Overall, Gross found bankruptcy filings fell by more than 50 per cent between the two years, presumably due to the Bankruptcy Abuse Prevention and Consumer Protection Act passed in 2005.
The act increased legal fees for filing from an average of $921 to $1,477.
While some debate the new law was a good way to weed out unnecessary filings, Gross believes it made it more difficult for families in need to dig themselves out of their financial troubles.
“Bankruptcy can be a Catch-22 when a substantial amount of money is needed to get out of a situation defined by having little or no money,” he said. “If it weren’t for these rebate checks, many families would have to postpone filing for bankruptcy for months until they save enough money.”

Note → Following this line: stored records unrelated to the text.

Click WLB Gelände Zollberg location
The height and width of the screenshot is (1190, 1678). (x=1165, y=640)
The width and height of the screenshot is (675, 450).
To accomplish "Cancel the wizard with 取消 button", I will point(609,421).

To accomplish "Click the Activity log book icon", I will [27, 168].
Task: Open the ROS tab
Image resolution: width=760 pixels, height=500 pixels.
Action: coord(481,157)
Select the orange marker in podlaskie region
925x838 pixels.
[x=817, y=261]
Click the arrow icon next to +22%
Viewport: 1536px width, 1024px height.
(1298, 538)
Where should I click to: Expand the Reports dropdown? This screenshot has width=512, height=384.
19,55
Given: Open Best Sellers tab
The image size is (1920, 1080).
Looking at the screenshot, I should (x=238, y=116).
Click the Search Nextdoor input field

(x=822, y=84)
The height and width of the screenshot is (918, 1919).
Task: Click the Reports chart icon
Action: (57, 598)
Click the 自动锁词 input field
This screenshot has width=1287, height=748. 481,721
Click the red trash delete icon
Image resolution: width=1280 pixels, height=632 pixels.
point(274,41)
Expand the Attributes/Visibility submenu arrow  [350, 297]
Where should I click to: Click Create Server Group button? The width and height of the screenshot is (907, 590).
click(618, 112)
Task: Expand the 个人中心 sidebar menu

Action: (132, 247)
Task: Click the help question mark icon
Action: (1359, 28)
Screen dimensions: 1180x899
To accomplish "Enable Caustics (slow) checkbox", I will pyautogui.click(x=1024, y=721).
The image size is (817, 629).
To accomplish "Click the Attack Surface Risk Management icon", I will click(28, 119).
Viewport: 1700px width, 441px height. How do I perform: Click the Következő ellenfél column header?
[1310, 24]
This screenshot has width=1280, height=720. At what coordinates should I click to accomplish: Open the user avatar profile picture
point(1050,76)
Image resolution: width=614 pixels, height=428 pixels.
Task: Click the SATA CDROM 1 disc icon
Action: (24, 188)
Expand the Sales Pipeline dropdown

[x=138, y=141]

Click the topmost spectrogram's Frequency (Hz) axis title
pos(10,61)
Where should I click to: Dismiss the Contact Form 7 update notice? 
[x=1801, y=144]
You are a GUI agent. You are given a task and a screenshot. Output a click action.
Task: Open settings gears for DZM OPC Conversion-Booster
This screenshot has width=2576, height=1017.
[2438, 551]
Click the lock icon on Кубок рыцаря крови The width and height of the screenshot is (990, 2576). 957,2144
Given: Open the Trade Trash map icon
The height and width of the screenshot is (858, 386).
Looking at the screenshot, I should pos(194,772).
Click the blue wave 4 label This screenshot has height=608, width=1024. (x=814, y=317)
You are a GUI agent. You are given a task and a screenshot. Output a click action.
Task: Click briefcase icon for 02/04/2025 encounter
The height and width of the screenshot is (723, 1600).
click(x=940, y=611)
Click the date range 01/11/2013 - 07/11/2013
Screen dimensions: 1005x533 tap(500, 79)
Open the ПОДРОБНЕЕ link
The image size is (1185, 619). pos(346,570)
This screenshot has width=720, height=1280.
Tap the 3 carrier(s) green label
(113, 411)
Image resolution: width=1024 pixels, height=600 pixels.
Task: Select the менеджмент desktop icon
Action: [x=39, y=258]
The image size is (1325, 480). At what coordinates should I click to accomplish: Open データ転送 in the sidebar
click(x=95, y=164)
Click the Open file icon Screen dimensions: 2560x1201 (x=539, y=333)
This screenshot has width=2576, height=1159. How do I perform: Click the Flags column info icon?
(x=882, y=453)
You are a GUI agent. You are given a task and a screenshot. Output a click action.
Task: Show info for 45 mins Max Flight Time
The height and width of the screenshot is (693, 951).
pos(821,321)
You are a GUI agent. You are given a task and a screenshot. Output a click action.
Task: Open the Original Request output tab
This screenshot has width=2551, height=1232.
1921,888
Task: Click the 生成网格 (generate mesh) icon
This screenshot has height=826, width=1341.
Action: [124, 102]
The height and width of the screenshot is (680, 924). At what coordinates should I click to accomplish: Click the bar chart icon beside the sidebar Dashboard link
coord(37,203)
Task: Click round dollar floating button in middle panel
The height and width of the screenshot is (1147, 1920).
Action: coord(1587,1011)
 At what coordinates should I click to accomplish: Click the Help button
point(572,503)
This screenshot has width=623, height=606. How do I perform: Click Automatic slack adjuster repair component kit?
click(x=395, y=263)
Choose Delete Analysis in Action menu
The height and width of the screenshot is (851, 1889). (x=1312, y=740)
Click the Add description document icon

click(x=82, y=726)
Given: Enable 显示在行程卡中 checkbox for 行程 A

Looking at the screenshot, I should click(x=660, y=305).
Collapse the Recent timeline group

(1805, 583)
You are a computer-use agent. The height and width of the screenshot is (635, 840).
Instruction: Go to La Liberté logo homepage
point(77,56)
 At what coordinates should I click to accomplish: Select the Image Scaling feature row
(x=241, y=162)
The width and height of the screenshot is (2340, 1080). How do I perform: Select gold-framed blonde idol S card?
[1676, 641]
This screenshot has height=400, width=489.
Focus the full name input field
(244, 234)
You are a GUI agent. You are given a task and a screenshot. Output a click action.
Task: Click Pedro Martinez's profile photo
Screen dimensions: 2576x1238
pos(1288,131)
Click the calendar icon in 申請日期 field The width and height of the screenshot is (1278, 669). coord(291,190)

While bankruptcy has had a bit of a bad rep in the past, it can literally be a lifesaver—especially for people with medical debt.
“It’s often a misconception that filing for bankruptcy will hurt your credit,” Hamid Soleimanian, a bankruptcy lawyer, told Your Money. “Although it’s true that the filing of bankruptcy will stay on one’s credit history for up to 10 years, the credit score can go up as shortly as a year later, and sometimes by up to 100 points.”